# [Description of the task]
Starting with the opening line of the material, restate every line word for word, and end on the line containing "Expand the hidden bookmarks chevron".

# [Entries supplied]

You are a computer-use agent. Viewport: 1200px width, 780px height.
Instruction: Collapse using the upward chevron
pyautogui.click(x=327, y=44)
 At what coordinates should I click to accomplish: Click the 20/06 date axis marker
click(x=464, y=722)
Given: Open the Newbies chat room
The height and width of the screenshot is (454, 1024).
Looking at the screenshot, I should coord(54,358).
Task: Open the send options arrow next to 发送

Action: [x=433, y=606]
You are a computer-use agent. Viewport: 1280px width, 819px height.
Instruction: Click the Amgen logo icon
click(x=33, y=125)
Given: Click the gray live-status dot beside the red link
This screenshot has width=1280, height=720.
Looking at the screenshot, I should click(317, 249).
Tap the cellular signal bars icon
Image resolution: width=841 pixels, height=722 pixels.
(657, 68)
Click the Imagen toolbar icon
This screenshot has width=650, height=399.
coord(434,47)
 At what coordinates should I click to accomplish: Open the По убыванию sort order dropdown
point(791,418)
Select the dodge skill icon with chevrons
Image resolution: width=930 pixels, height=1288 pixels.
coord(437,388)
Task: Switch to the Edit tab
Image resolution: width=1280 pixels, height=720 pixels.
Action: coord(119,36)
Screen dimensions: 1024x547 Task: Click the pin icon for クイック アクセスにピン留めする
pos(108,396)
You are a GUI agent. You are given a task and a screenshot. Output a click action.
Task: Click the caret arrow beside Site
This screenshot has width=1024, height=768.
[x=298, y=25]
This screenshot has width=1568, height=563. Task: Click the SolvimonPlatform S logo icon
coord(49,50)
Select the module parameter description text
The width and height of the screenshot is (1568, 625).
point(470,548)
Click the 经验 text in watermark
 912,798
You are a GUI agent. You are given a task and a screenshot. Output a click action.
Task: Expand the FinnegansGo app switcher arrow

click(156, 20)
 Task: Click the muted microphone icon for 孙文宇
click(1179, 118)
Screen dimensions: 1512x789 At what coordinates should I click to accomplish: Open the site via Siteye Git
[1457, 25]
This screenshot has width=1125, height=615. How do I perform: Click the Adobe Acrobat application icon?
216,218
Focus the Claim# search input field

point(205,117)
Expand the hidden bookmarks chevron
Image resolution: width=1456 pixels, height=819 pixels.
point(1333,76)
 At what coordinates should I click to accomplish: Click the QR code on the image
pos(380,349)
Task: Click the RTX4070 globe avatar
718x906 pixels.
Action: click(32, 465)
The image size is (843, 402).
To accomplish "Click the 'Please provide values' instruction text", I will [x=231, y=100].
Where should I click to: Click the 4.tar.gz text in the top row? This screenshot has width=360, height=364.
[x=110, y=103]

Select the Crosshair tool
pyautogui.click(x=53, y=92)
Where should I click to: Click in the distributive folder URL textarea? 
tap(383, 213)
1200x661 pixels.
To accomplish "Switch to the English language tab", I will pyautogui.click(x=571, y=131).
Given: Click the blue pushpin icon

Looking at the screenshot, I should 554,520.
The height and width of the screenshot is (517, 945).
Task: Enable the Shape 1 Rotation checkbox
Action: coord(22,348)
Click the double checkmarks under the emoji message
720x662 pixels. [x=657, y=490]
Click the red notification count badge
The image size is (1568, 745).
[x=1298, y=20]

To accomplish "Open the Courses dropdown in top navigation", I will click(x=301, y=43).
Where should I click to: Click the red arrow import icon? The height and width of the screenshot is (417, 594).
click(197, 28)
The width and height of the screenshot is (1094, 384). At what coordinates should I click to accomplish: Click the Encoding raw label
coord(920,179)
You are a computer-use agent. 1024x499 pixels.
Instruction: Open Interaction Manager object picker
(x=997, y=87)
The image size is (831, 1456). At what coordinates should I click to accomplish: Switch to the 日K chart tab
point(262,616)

# [Result]
You are a computer-use agent. Viewport: 1200px width, 780px height.
Instruction: Collapse using the upward chevron
pyautogui.click(x=327, y=44)
 At what coordinates should I click to accomplish: Click the 20/06 date axis marker
click(x=464, y=722)
Given: Open the Newbies chat room
The height and width of the screenshot is (454, 1024).
Looking at the screenshot, I should coord(54,358).
Task: Open the send options arrow next to 发送

Action: [x=433, y=606]
You are a computer-use agent. Viewport: 1280px width, 819px height.
Instruction: Click the Amgen logo icon
click(x=33, y=125)
Given: Click the gray live-status dot beside the red link
This screenshot has width=1280, height=720.
Looking at the screenshot, I should click(317, 249).
Tap the cellular signal bars icon
Image resolution: width=841 pixels, height=722 pixels.
(657, 68)
Click the Imagen toolbar icon
This screenshot has width=650, height=399.
coord(434,47)
 At what coordinates should I click to accomplish: Open the По убыванию sort order dropdown
point(791,418)
Select the dodge skill icon with chevrons
Image resolution: width=930 pixels, height=1288 pixels.
coord(437,388)
Task: Switch to the Edit tab
Image resolution: width=1280 pixels, height=720 pixels.
Action: coord(119,36)
Screen dimensions: 1024x547 Task: Click the pin icon for クイック アクセスにピン留めする
pos(108,396)
You are a GUI agent. You are given a task and a screenshot. Output a click action.
Task: Click the caret arrow beside Site
This screenshot has width=1024, height=768.
[x=298, y=25]
This screenshot has width=1568, height=563. Task: Click the SolvimonPlatform S logo icon
coord(49,50)
Select the module parameter description text
The width and height of the screenshot is (1568, 625).
point(470,548)
Click the 经验 text in watermark
 912,798
You are a GUI agent. You are given a task and a screenshot. Output a click action.
Task: Expand the FinnegansGo app switcher arrow

click(156, 20)
 Task: Click the muted microphone icon for 孙文宇
click(1179, 118)
Screen dimensions: 1512x789 At what coordinates should I click to accomplish: Open the site via Siteye Git
[1457, 25]
This screenshot has width=1125, height=615. How do I perform: Click the Adobe Acrobat application icon?
216,218
Focus the Claim# search input field

point(205,117)
Expand the hidden bookmarks chevron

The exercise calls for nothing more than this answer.